> **Aim of the exercise**
What lines in the following entries hold the word "öffnen"? Copy each one.

> **Stored data**
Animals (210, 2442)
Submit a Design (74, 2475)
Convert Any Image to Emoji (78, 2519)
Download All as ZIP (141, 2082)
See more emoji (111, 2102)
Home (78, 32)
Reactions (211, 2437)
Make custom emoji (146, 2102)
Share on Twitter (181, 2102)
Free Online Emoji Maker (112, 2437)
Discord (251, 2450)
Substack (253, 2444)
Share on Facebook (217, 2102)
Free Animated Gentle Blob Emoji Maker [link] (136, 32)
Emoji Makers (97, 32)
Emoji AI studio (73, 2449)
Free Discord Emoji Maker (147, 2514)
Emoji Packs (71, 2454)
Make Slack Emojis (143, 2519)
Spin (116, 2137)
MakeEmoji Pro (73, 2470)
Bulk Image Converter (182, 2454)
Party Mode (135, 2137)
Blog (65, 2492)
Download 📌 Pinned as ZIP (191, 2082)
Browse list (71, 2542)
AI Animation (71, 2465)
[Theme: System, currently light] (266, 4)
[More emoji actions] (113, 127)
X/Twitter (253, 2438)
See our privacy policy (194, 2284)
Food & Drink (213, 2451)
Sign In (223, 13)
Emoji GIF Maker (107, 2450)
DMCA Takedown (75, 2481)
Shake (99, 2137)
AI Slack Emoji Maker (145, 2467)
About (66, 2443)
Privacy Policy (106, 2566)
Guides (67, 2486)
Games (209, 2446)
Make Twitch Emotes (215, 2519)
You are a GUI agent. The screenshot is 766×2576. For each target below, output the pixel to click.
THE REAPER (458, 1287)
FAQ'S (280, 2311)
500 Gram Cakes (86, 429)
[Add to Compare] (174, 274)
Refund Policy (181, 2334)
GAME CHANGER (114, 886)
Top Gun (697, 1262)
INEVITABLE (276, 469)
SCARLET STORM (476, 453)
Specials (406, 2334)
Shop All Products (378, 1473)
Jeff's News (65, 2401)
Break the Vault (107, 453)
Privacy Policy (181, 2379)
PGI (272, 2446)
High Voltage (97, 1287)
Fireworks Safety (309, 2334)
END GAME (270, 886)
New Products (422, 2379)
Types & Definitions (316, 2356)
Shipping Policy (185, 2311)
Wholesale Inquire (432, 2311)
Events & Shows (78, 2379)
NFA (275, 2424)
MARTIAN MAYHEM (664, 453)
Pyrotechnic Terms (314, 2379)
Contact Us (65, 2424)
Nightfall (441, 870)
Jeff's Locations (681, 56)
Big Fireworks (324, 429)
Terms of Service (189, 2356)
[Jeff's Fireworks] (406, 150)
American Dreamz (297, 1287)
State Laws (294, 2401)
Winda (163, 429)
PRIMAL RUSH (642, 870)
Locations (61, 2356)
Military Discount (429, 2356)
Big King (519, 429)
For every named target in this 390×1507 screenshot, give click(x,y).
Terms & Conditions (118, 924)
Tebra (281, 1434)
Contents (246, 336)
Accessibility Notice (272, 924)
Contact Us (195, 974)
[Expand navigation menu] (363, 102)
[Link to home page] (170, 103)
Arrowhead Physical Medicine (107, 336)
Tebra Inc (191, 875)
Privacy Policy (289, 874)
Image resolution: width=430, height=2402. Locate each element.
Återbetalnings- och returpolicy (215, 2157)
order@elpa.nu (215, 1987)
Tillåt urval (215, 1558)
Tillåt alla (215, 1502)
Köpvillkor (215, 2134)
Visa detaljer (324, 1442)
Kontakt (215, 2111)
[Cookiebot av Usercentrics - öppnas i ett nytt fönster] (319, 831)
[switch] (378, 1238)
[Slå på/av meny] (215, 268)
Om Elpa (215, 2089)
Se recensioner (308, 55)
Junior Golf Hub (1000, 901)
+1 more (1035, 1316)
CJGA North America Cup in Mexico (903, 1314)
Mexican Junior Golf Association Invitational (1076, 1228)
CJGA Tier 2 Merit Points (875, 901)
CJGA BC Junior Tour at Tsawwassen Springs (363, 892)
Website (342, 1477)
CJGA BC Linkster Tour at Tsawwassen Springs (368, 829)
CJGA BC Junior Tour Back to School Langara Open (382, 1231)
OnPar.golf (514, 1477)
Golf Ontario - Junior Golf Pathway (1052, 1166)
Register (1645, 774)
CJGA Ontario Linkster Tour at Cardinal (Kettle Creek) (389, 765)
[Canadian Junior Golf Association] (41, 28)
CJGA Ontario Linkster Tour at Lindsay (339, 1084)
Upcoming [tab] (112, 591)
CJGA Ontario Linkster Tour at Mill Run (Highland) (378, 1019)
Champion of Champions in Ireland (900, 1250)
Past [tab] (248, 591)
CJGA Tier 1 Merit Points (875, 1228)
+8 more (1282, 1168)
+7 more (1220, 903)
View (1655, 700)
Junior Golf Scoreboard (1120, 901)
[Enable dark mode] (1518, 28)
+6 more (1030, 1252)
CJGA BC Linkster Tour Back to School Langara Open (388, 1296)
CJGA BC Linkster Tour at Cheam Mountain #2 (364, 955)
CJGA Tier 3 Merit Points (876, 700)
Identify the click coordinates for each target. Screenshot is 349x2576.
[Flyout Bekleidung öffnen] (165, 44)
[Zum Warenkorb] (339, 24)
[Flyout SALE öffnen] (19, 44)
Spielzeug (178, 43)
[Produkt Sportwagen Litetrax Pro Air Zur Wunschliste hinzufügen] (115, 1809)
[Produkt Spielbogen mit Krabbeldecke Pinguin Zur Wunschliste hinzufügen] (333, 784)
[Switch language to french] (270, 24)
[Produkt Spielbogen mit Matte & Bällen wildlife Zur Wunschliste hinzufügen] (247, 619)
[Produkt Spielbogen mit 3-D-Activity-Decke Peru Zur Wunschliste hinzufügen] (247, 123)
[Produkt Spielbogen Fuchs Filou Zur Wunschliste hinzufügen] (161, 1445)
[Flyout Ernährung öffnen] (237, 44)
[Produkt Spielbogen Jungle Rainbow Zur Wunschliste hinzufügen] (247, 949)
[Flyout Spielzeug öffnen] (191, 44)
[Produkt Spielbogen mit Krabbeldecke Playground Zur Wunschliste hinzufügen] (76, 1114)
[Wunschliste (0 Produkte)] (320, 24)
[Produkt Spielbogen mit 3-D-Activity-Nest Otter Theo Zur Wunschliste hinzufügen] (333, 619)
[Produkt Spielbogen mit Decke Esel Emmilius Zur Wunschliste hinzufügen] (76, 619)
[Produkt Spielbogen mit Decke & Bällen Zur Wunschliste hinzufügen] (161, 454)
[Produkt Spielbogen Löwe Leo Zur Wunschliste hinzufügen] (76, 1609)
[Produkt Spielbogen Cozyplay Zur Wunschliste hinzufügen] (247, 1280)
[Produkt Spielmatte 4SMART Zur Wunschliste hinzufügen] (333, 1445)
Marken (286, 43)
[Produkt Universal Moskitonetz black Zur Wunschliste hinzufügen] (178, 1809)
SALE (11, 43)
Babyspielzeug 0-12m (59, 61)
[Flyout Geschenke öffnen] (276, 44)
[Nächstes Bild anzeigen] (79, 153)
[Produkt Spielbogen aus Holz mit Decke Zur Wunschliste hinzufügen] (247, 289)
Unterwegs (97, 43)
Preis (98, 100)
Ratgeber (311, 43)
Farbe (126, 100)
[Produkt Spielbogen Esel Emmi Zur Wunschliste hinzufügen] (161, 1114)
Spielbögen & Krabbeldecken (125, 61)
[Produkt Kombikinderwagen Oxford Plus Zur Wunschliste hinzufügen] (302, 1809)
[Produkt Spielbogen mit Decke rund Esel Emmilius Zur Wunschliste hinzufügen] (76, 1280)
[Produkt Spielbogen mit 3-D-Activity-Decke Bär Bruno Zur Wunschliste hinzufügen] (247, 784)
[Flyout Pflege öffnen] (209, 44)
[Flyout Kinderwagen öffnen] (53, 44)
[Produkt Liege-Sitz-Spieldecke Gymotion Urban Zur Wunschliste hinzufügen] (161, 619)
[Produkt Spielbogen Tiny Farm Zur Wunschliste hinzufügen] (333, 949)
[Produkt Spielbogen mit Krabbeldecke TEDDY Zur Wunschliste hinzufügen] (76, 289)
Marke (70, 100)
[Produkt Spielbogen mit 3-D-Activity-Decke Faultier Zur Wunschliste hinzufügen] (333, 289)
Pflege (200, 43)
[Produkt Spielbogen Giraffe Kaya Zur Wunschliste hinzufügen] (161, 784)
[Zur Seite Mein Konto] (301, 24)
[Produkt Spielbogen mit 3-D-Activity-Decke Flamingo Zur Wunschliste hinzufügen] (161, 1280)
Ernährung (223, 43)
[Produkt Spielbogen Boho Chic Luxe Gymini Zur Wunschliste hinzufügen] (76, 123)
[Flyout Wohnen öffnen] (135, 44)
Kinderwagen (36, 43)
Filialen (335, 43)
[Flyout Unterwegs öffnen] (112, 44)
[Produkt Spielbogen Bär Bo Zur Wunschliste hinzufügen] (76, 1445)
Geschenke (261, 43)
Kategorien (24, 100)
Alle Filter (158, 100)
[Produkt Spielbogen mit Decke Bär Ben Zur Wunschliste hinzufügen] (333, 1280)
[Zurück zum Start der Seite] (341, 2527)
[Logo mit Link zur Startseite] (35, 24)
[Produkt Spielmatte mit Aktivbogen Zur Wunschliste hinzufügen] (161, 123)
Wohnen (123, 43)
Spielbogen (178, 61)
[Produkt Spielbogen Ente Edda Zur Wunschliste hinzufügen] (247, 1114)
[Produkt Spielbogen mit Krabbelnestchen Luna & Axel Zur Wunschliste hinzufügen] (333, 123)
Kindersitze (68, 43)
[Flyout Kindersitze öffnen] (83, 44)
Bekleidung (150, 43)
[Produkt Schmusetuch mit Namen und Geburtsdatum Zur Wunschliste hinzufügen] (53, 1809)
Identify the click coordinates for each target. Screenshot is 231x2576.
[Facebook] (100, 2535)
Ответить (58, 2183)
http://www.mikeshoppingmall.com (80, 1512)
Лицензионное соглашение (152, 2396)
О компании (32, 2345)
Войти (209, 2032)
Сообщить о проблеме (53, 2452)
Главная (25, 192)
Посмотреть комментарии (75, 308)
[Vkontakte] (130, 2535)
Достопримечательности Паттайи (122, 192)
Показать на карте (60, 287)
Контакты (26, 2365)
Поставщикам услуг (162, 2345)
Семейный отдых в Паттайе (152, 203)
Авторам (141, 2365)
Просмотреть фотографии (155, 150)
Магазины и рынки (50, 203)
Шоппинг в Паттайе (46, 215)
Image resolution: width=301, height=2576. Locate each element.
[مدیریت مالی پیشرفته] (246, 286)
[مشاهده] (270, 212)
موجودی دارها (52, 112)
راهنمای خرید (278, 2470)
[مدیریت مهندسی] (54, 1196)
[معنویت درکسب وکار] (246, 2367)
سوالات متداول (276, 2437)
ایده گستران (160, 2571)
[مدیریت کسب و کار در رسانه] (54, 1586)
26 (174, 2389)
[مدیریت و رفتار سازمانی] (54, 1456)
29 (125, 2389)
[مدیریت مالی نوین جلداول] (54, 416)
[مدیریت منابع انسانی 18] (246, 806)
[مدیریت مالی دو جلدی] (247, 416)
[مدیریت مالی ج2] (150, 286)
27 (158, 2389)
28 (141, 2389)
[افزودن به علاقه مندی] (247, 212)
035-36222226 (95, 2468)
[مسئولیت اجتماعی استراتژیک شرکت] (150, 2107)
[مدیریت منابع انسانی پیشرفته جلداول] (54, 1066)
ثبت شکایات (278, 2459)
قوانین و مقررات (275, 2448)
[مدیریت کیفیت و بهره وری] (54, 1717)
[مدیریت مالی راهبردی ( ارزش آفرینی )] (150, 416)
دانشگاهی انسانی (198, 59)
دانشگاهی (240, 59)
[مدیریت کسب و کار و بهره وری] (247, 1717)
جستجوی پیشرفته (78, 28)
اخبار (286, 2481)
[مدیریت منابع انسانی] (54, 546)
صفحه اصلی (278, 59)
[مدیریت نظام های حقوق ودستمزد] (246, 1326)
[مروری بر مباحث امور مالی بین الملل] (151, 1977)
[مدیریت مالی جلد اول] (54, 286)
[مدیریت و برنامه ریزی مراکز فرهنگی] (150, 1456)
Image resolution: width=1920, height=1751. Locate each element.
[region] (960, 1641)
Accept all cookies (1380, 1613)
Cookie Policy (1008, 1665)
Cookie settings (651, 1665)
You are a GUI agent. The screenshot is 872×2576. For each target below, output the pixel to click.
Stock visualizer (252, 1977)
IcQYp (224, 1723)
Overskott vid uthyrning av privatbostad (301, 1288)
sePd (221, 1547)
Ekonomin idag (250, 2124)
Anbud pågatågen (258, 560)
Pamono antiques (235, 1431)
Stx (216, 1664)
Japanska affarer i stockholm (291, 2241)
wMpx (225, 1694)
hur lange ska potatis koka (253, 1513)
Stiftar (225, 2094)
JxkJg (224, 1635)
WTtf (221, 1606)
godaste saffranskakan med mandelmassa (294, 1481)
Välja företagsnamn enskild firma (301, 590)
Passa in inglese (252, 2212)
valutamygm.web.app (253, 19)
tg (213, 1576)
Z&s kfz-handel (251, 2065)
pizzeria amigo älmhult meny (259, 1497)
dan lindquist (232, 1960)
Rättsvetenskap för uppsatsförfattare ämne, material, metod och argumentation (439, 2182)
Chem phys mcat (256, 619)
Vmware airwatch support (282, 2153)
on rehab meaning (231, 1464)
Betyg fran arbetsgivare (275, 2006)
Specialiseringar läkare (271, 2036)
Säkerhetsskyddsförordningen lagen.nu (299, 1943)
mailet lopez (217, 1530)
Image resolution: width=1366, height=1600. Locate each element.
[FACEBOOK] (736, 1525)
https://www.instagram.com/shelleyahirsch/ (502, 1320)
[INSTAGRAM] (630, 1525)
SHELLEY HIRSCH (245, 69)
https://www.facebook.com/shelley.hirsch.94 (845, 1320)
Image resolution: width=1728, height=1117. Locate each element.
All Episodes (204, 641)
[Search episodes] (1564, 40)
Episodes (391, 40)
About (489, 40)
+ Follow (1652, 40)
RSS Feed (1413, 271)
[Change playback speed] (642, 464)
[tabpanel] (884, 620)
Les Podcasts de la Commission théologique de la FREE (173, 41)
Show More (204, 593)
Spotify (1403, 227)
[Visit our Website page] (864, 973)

> **Answer box**
[Flyout Bekleidung öffnen] (165, 44)
[Flyout SALE öffnen] (19, 44)
[Flyout Ernährung öffnen] (237, 44)
[Flyout Spielzeug öffnen] (191, 44)
[Flyout Geschenke öffnen] (276, 44)
[Flyout Pflege öffnen] (209, 44)
[Flyout Kinderwagen öffnen] (53, 44)
[Flyout Wohnen öffnen] (135, 44)
[Flyout Unterwegs öffnen] (112, 44)
[Flyout Kindersitze öffnen] (83, 44)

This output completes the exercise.